__EXERCISE PROMPT__
Set down each of the records below character for character, keeping every line as it appears.

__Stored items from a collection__
********************
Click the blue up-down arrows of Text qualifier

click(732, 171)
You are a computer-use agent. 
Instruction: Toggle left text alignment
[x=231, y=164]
********************
__WRITTEN SOLUTION__
Click the blue up-down arrows of Text qualifier

click(732, 171)
You are a computer-use agent. 
Instruction: Toggle left text alignment
[x=231, y=164]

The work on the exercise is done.